How the Iran War Has Cost UK Drivers £2 Billion at the Pump

Close up of hand filling up car with fuel at a UK fuel station.
Close up of hand filling up car with fuel at a UK fuel station (image courtesy Shutterstock)
Close up of hand filling up car with fuel at a UK fuel station.
Close up of hand filling up car with fuel at a UK fuel station (image courtesy Shutterstock)

Every time a British driver pulls into a forecourt, a portion of what they pay traces back to a conflict thousands of miles away. Since the outbreak of the Iran war in early 2026, UK drivers have collectively paid nearly £2 billion more at the pump than they would have if crude oil prices had stayed at pre-conflict levels, according to analysis by the RAC Foundation. That figure grows with every fill-up, and as peace talks stall and oil prices remain elevated, there is no clear timeline for when relief might arrive.

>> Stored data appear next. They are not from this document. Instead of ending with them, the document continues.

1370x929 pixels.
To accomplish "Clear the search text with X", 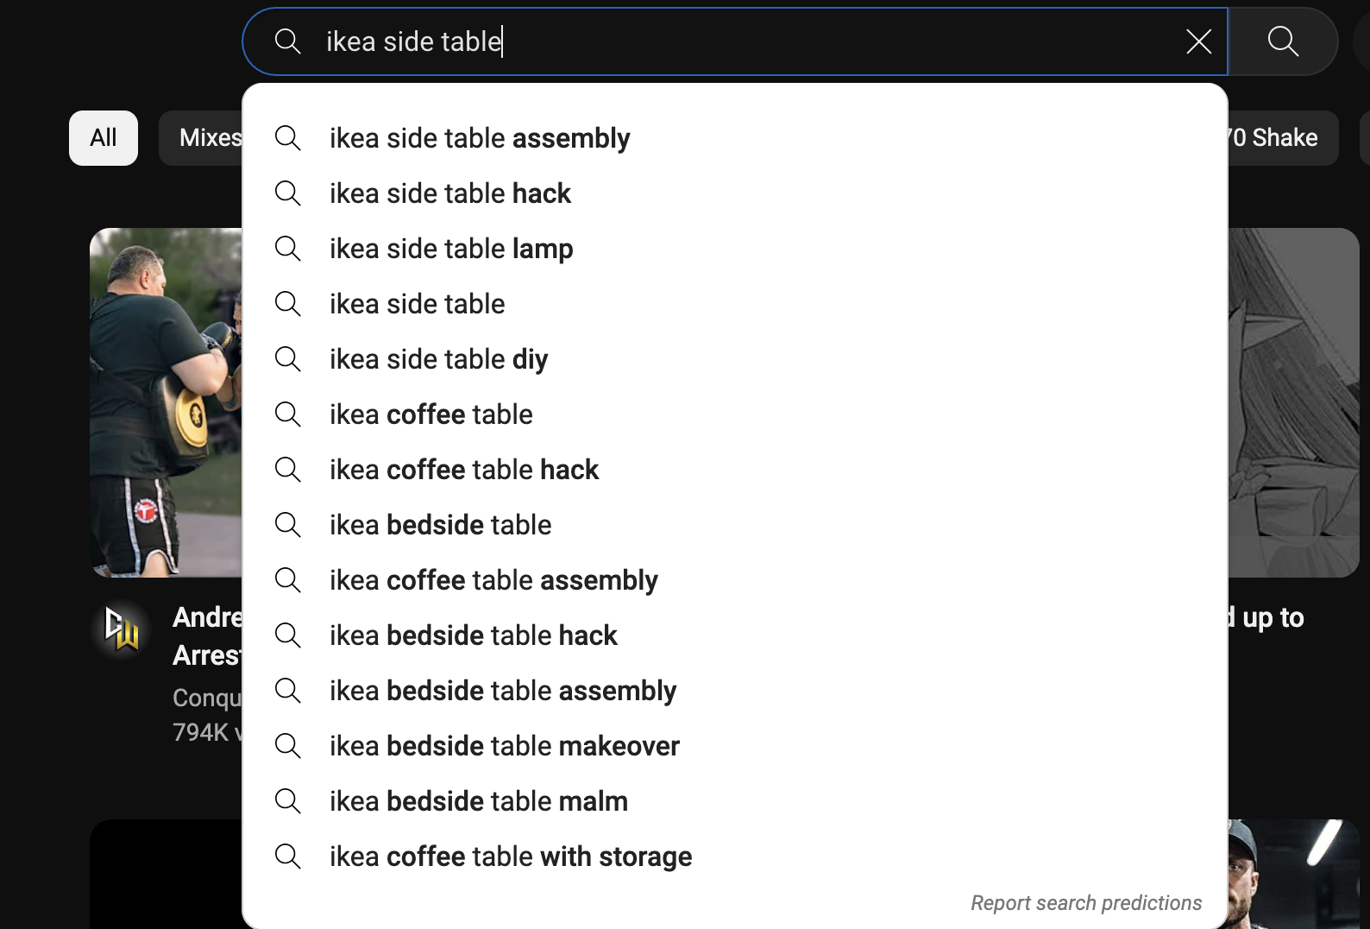I will (1198, 41).
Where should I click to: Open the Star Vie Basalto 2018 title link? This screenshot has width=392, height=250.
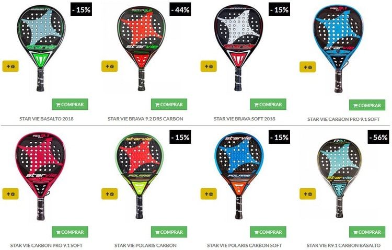[x=46, y=119]
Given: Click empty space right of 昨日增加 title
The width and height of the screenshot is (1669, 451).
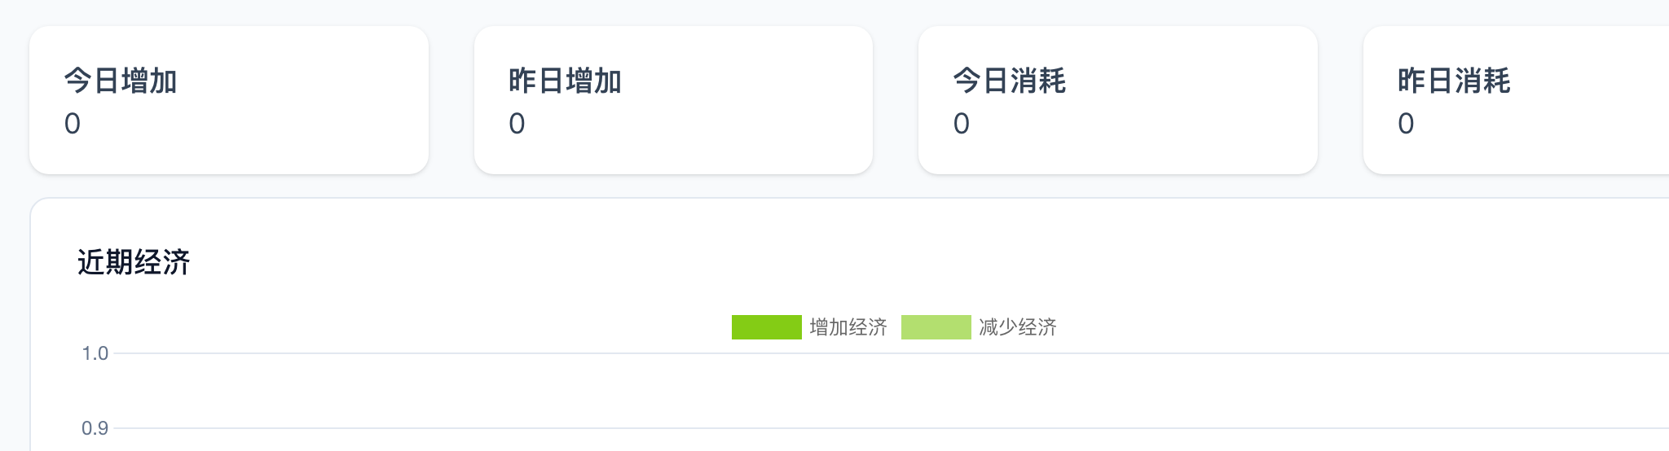Looking at the screenshot, I should 750,81.
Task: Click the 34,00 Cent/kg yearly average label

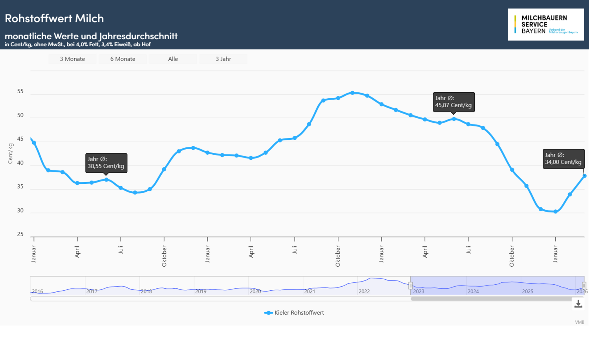Action: [563, 159]
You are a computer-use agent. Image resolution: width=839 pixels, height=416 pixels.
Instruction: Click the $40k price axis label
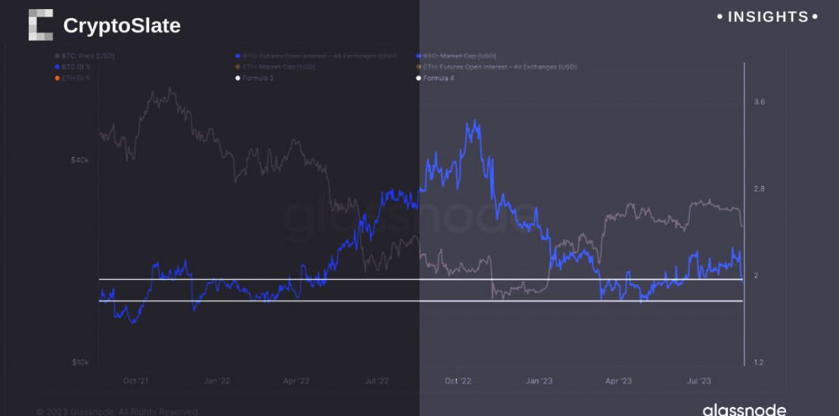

The impact has been sharp and immediate. Before the conflict, Brent crude was trading at around $73 a barrel. The outbreak of hostilities sent oil rocketing to a peak of $120 per barrel, and it has since settled at around $110, still more than 50 per cent above pre-war levels. Petrol hit a high of more than 158 pence per litre and diesel topped 191 pence per litre. The RAC currently reports the average price of petrol at 157.13 pence per litre and diesel at 189.01 pence per litre, meaning drivers are still paying prices that would have seemed extraordinary just months ago.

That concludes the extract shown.